天疱疮是危重的大疱性皮肤黏膜疾病，又是自身免疫病的典型。其发病机制尚未完全清楚，但特异性自身抗体仍发挥主要的致病作用。本课题组在以往研究中发现CD4+T细胞在辅助B细胞产生抗体及抗体亚型转换中起着重要的作用。然而，自身反应性T、B细胞相互作用的分子机制，B细胞出现怎样状态的活化和分化，进而产生致病性抗体，均尚未明确。本项目将进行序贯性研究，明确患者外周血T、B细胞的活化状态及共刺激分子的作用机制；重点研究T、B细胞体外培养后诱导的CD19hiICAM-1hiB细胞的表型、功能、基因表达谱，及其对天疱疮特异性抗体产生的影响。通过本次研究，我们将提出在天疱疮的病理状态下，存在多分子参与的T-B细胞间免疫突触作用，通过诱导CD19hiICAM-1hiB细胞形成，产生致病性抗体，参与疾病发生、发展的新理论，并为天疱疮和/或其他以抗体介导为主的自身免疫病的治疗新靶点提供更为可靠的实验依据和分子基础。

Pemphigus is an organ-specific autoimmune blistering disease that is characterized by suprabasal blisters in skin and mucous membranes. Pemphigus has two major subtypes, pemphigus vulgaris (PV) and pemphigus foliaceus (PF), which are caused primarily by pathogenic immunoglobulin G (IgG) autoantibodies against desmoglein 3 (Dsg3) and/or desmoglein (Dsg1). The binding between the antibodies and Dsg could cause the activation of protein enzymes or apoptosis of keratinocytes, which leads?to?the?loss?of?cell-cell?adhesion,?further to the clinical blisters?and?erosions. Our group has focused on the blistering diseases for many years. We found that CD4+ T cells play an important role in B cell activation and antibody production, as well as the subclass switching. However, what's the mechanism for the T-B cells interaction, including the activating status of T/B cells and the expression of co-stimulatory molecules? How are B cells activated and differentiated to antibody-secreting B cells? In this study, we try to discover the activation status of CD4+ T cells and B cells in pemphigus patients and the role of co-stimulatory molecules on B cell differentiation and antibody production. Most importantly, we attempt to identify the phenotype, the function and gene expression of CD19hiICAM-1hi B cells which induced via T/B cell incubation in vitro, compared to CD19loICAM-1lo B cells.

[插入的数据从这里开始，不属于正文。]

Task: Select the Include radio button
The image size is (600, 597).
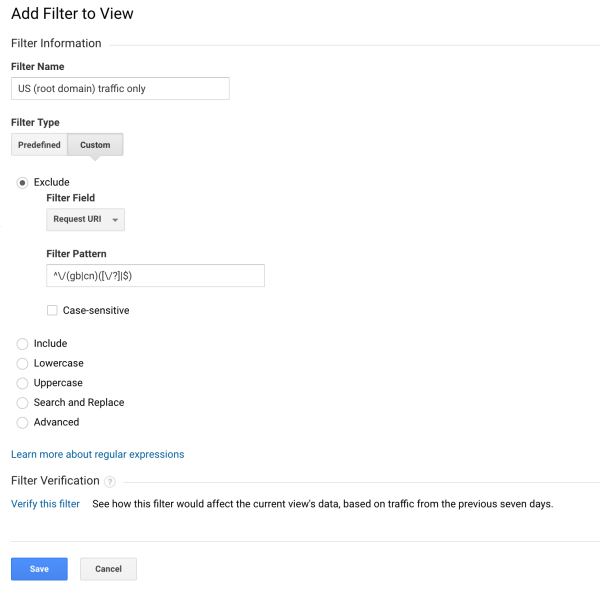Action: 22,344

Furthermore, we use pemphigus mouse model, which transferred with splenocytes from rDsg3 immunized Dsg3-/- mice, to confirm the function of CD19hiICAM-1hi B cells on antibody production, further to determine the role of this B cell population in the disease development. Our project will provide a novel mechanism of multiple molecules participating T-B cells interaction in pemphigus. CD19hiICAM-1hi B cells might firmly related to the antibody production, which involved in the disease induction and development. Our results might also lay the molecular foundation of studying the pathogenesis of antibody-driven autoimmune diseases as well as to screen optimized therapeutic targets in these autoimmune diseases.